I am since a short while playing around with docker. I was able to generate the docker images and spin up a few VSE docker containers. Each time I started a new container I had to increase the portnumber with one otherwise there is a collision (I run everything in one VM now for testing).
My thoughts were to create a docker swarm where I could spin off a variable number of docker VSE containers. For example you have a team who owns a docker swarm with a central registry container running in it that all VSE containers can register to. Inidividual team members can spin off VSE containers if they want and run them in the docker swarm.
I have not tested this before but I can think of a problem you cannot easily spin off another container because you need to specify a free port each time you start a new container otherwise you will have a collision with an already running one. But how do I keep track of all free ports (trial and error?!?) in a swarm? I do not know how many VSE Containers there are already running and what port they are using, The VSEs do not have that nice feature a simulator has that it will try another free port when one is occupied. Or is this possible and do I miss something (could be my lack of real knowledge on infrastructure but nowadays we software guys are 'forced' to know about this because because of DevOps ;-)
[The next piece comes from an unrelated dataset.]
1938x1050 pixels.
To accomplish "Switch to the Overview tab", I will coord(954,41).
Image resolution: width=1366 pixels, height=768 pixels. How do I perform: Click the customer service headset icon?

I just want to use the capabilities of docker swarms. Perhaps this is a strange use case or there is actually no real use case other then 'is this technalcally possible'.
My second question would be (can I ask two questions in one?) what are the real use cases for DevTest containarization? To me being somewhat skeptical would only be a container starts must faster than the command line executable. CI/CD I hear?!? But I cannot think of a scenario for CI/CD. With Jenkins you could use the REST api for example (never used it before but it looks promising).
If anyone can share me his success with DevTest containarization please enlight me.